Let $\mathscr{N}(R)$ denote the set of all nilpotent elements in a ring $R$.
I have actually done an exercise which states that if $x \in \mathscr{N}(R)$, then $x$ is contained in every prime ideal of $R$.
The converse of this statement is: if $x \notin \mathscr{N}(R)$, then there is a prime ideal which does not contain $x$.
But I am not able to prove it. Can anyone provide me a proof of this result?
HINT $\ $ If $x$ isn't nilpotent then localize at the monoid generated by $x$ to deduce that that some prime ideal doesn't contain $x$.
Let $f$ not be nilpotent.

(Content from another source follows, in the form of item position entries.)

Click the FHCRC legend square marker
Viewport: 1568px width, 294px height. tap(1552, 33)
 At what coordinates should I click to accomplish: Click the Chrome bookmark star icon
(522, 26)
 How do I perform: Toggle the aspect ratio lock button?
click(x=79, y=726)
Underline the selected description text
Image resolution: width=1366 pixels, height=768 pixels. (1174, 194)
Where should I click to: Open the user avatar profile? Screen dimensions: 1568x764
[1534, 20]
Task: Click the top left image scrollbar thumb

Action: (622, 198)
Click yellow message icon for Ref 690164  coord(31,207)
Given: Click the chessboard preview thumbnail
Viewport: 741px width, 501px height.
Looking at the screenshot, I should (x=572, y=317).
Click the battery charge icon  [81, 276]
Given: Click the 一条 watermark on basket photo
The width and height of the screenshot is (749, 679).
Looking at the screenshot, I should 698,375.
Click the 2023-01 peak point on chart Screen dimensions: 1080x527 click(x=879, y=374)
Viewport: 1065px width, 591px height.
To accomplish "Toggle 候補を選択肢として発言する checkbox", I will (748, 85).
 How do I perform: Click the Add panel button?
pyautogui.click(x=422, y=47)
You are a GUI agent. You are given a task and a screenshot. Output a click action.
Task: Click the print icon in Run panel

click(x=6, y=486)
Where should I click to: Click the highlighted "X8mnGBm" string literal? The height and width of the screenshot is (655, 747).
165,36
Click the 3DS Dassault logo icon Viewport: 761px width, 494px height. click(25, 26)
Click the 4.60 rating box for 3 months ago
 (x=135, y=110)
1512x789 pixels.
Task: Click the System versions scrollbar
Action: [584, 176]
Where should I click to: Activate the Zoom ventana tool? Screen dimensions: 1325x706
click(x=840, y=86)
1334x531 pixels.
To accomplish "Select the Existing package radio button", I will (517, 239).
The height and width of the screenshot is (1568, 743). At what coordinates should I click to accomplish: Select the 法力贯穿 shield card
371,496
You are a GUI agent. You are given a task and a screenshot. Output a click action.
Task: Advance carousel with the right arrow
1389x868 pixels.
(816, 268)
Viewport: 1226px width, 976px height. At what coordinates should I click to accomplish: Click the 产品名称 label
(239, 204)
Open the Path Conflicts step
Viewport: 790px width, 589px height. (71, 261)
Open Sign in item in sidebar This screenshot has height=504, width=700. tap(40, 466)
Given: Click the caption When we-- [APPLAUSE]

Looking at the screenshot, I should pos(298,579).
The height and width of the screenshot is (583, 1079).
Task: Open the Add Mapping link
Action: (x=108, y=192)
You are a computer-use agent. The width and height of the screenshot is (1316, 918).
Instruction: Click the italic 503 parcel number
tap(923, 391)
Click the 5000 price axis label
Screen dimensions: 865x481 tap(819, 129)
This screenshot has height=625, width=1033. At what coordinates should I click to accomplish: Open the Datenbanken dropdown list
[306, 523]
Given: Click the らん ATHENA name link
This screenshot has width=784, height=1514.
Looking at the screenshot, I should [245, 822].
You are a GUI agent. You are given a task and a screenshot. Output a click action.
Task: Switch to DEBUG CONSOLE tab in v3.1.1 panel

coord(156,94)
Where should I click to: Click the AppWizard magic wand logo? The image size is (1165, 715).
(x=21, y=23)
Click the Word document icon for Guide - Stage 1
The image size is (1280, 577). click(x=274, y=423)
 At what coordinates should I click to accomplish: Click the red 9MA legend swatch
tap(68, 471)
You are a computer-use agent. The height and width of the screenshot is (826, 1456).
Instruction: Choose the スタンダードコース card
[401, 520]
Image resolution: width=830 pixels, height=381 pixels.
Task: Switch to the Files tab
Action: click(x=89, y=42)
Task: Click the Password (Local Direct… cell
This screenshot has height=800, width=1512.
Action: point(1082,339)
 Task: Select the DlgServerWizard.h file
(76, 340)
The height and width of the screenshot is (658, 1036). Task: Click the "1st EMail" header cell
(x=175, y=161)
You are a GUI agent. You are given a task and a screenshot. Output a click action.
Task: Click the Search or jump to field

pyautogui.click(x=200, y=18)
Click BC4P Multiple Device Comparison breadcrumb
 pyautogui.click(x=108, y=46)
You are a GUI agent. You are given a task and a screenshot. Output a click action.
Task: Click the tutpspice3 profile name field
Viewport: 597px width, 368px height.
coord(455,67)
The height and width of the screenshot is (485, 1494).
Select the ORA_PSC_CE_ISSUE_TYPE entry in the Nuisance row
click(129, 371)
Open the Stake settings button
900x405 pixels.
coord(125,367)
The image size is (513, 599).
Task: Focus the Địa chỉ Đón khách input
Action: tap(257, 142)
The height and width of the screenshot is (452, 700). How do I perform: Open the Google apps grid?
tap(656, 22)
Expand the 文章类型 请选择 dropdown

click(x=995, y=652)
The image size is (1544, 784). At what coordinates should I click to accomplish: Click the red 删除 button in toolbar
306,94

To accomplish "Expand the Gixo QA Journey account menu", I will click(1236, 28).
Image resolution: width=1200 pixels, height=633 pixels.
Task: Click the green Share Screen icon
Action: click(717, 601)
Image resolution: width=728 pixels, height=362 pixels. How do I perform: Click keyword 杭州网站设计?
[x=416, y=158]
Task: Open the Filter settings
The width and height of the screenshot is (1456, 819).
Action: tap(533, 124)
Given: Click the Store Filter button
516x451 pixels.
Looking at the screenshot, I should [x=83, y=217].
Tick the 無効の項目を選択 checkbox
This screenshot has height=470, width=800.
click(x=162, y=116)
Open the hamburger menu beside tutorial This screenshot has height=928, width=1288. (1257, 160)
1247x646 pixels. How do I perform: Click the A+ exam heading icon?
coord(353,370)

Consider the set $\Sigma$ of ideals $I$ such that if $n > 0$ then $f^n \notin I$. It is non-empty because $(0) \in \Sigma$. Order $\Sigma$ by inclusion and by Zorn's lemma choose a maximal element $P$. Show that $P$ is prime: let $x,y \notin P$. Then the ideals $P+(x)$ and $P+(y)$ strictly contain $P$, and so er not in $\Sigma$. Thus $f^m \in P+(x)$ and $f^n \in P+(y)$ for some $m,n$ (by def of $\Sigma$). It follows that $f^{m+n} \in P+(xy)$, hence $P+(xy) \notin \Sigma$, that is $xy \notin P$, so $P$ is prime. Hence we have a prime ideal $P$ not containing $f$.
(the proof is really just copy from the proof in Atiyah-MacDonalds' book)